§ Directions: Provide the data again exactly, including every line that follows.
##############################
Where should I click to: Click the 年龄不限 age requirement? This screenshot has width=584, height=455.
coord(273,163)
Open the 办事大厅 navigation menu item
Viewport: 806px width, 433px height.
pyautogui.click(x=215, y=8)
##############################
§ Answer to the exercise:
Where should I click to: Click the 年龄不限 age requirement? This screenshot has width=584, height=455.
coord(273,163)
Open the 办事大厅 navigation menu item
Viewport: 806px width, 433px height.
pyautogui.click(x=215, y=8)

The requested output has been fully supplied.